Cava Group (CAVA -1.76%) was one of the better-performing names in 2024. Even after a recent pullback, the stock has risen by more than 175% over the last year, likely because many saw it as a second-chance Chipotle as it works to bring fast, healthy Mediterranean food to more customers.
However, the stock has dropped almost 25% since early December. Hence, the question for investors: Is Cava in a temporary bear market and will continue surging in 2025, or will it face considerable pain as the value of the restaurant stock continues to slide?
The state of Cava Group stock
Admittedly, the narrative that Cava is "Mediterranean Chipotle" is oversimplified but difficult to ignore. Indeed, consumers and investors will probably recall that Chipotle built its success by offering healthy, reasonably priced food that is fast and delicious.
Moreover, American consumers have grown more health-conscious in recent years, and various segments of the media have long promoted Mediterranean cuisine as a healthy alternative. Hence, the times seem to call for a fast-casual restaurant like Cava.
Additionally, Cava's growth has outpaced Chipotle's. In the first 40 weeks of fiscal 2024 (ended Oct. 6), revenue of $736 million grew 34% compared with the same period in fiscal 2023. In comparison, Chipotle's revenue rose 15% over approximately the same period.
Also, Cava's restaurant count, which had reached 352 at the end of fiscal Q3, rose 21% year over year, and its same-restaurant sales grew 11% during that period.
Furthermore, its costs and expenses rose 28% during the first 40 weeks of fiscal 2024, slightly lagging the revenue increase over the same period. That led to a $52 million net income, well above the $12 million during the same time frame in fiscal 2023.
Cava looks set to improve its performance, as it has guided for 12% to 13% same-restaurant sales growth for fiscal 2024. Since analysts predict 32% revenue growth for Cava for the fiscal year, it appears set for continued prosperity, at least for now.
Cava's growing pains
Nonetheless, the recent decline in the stock may face a challenge that tends to hurt growth stocks: slowing revenue increases. In fiscal 2025, analysts predict 24% yearly revenue growth. While that still represents robust growth, it also marks a significant slowdown from the last fiscal year.

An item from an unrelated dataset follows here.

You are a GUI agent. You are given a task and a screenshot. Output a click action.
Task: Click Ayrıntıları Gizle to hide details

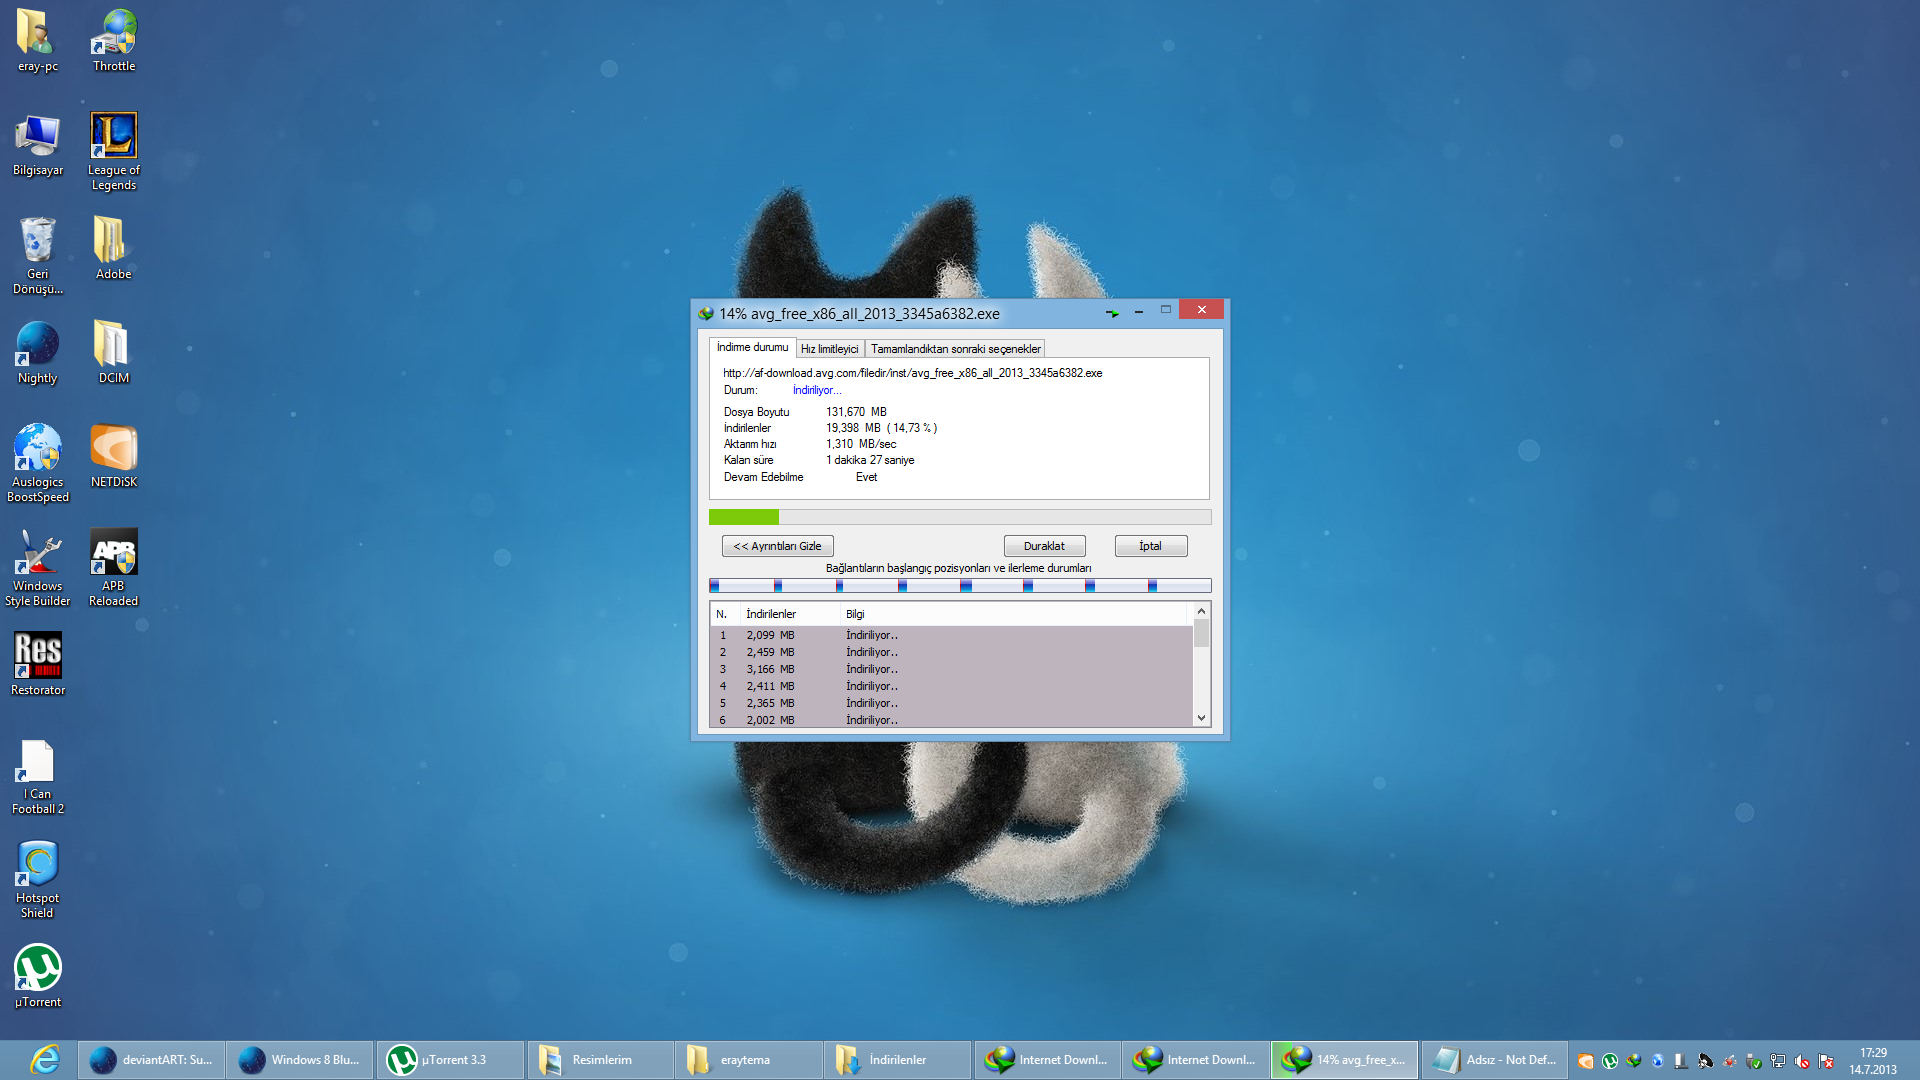tap(777, 545)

Moreover, it compares less favorably in other ways to its larger fast-casual rival, Chipotle. Unfortunately for Cava investors, this goes well beyond the fact that Mexican cuisine is more popular than Mediterranean food.

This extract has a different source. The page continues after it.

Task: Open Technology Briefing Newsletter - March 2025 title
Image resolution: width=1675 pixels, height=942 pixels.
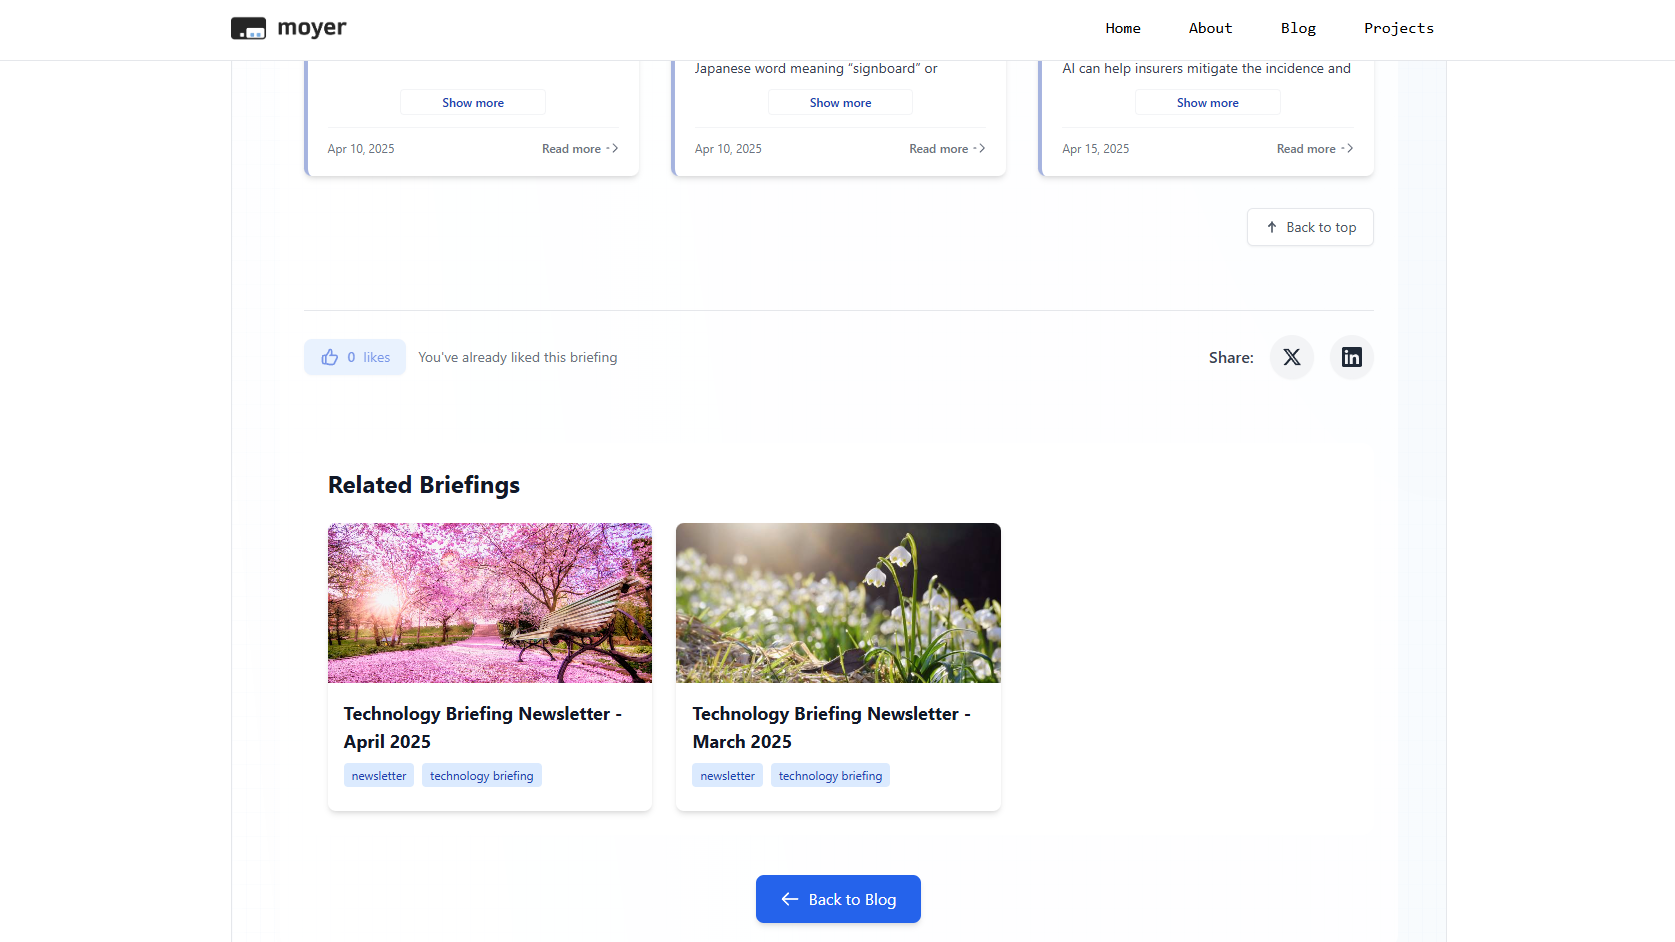Action: pyautogui.click(x=831, y=727)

Cava's goal of 1,000 restaurants by 2032 would approximately triple its number of locations. However, Chipotle intends to operate 7,000 restaurants in North America, not including its international plans (it operates over 3,600 locations now). Since Cava has not outlined any publicly outlined goals to expand outside the U.S., Chipotle may have a larger growth goal, even in percentage terms.
Amid that future, valuation differences favor Chipotle. Cava's recent turn to profitability probably makes its P/E ratio a misleading valuation comparison. Still, Cava's price-to-sales (P/S) ratio of 15 is far above Chipotle's sales multiple of 8, which may leave investors wondering whether Cava is worth that extra expense.
Where will Cava stock go in 2025?
Given current conditions, investors should expect Cava stock to struggle over the next year. Indeed, with its rapid growth and potential to add new locations, Cava Group stock should prosper longer term, meaning current shareholders should probably not sell.
However, slowing revenue growth tends to hurt stocks with high valuations, a factor that may have already begun to weigh on Chipotle's stock performance. Additionally, comparing Cava's valuation to Chipotle's highlights how expensive the stock has become, making investors less inclined to buy Cava shares.
Ultimately, Cava Group stock should turn into a winning investment for long-term shareholders. Nonetheless, its long-term investment case appears more favorable than its potential performance in 2025.